According to an updated plan, the stop near the campus will be about a 10- to 15-minute walk away at a future residential and commercial development by D.R. Horton-Schuler.
"I thought that was one of the rationales for why the administration wanted to stop in Kapolei," said Councilman Donovan Dela Cruz. "You want to make it as convenient as possible for students. It would make sense for us to service the university."
"From the beginning, (UH) West Oahu did not want a station on the campus," said Toru Hamayasu, the city's deputy transportation director. "As we always said, the alignment could be adjusted. If we change the alignment anyplace else, we're changing the impact. In this case, there's nothing built yet."
At a City Council planning committee meeting yesterday, Councilman Todd Apo, who represents West Oahu, said he was under the impression that the mass transit system would go to the campus. The campus chancellor, Gene Awakuni, was in Washington, D.C., yesterday and could not be reached. A campus spokesperson declined to comment.
Councilman Nestor Garcia said the stop should be close enough to the campus to get students and commuters to ride the system as long as there is some sort of shuttle provided.

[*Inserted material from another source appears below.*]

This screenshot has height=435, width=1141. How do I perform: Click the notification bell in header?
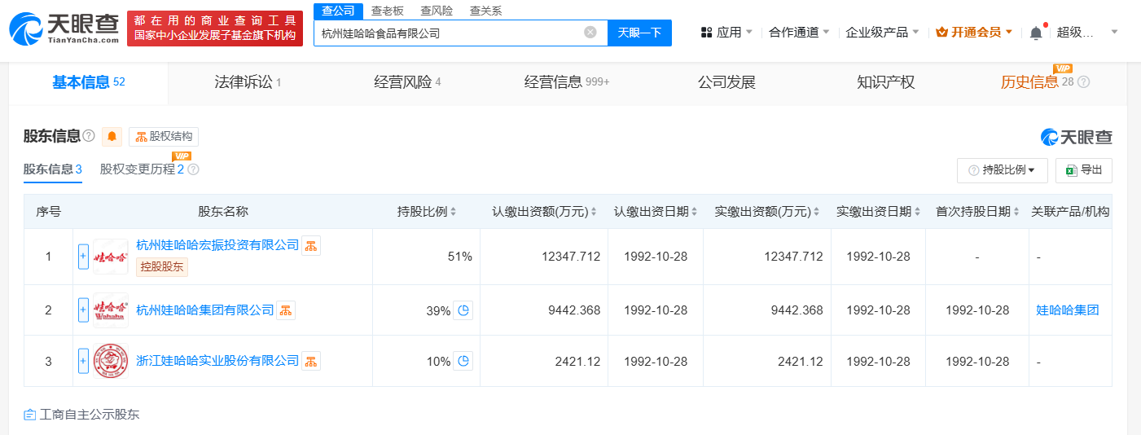(x=1035, y=33)
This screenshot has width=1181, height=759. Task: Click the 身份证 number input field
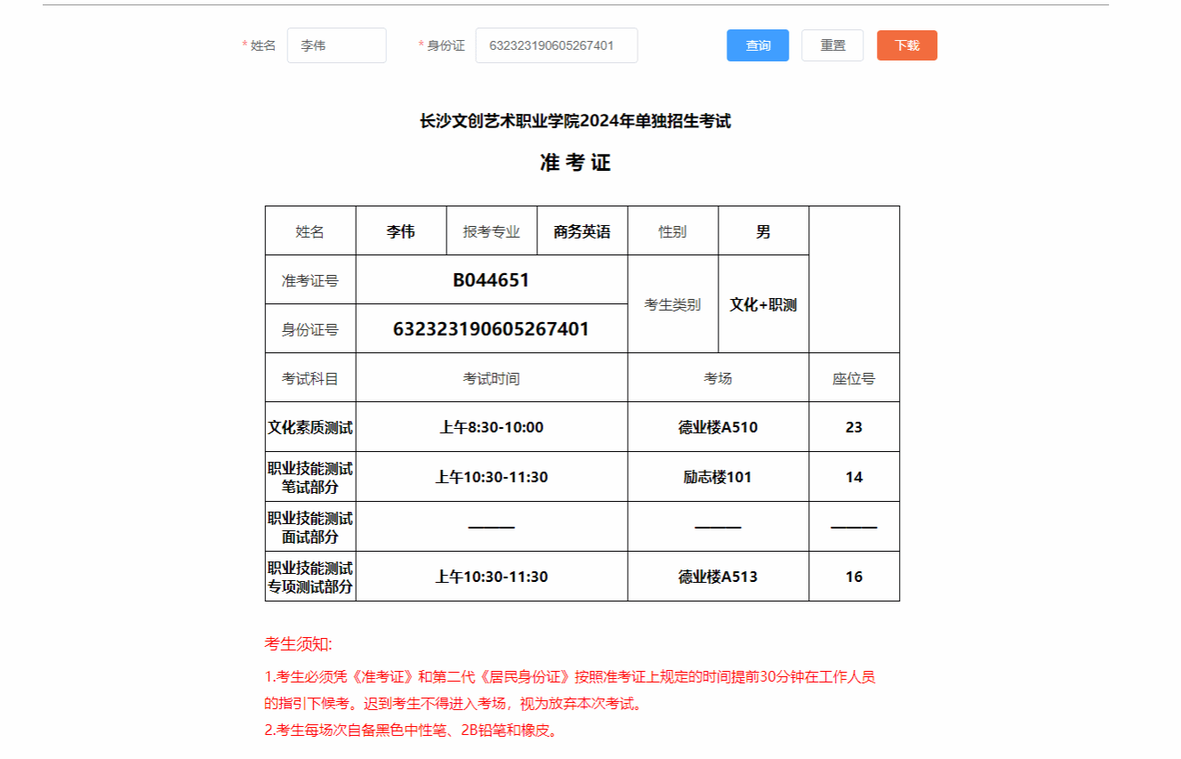click(556, 45)
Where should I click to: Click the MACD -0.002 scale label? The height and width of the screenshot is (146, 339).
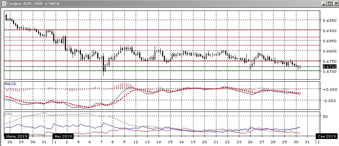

In a 2006 plan, the city had proposed a transit station on the border of the campus. Hamayasu said the new stop, which is about 200 to 300 feet away and still could change, would allow the system to turn better and would service future residents living on D.R. Horton-Schuler's Hoopili development.
"We want the transit stops to serve as broad of a population as possible," said Dean Uchida, the company's vice president. "The alignment is up to the city. We're pretty much at the mercy of what the city can do."
Uchida said the firm hopes to build high-density homes around the transit stops and that its master plan depends on the city's final decision on the route and stops.
The City Council decided on the route for the $3.7 billion, 20-mile system from Kapolei to Ala Moana in 2006, however, the alignment could change based on ongoing engineering studies. The project's draft environmental statement, expected in June, will lay out the exact route and transit stops.
Several Council members questioned the changes in the route without notifying them or affected neighborhoods.
"It is my intent to let people know," said Councilman Romy Cachola, who believes the Council should approve changes in the planned route. "If somebody files a lawsuit with the city charging that they didn't know the new route, we would be putting the project in jeopardy."
"The more transparency and the more input from the community, the better," Dela Cruz said. "Behind-closed-door decisions is going to affect the public confidence in the project."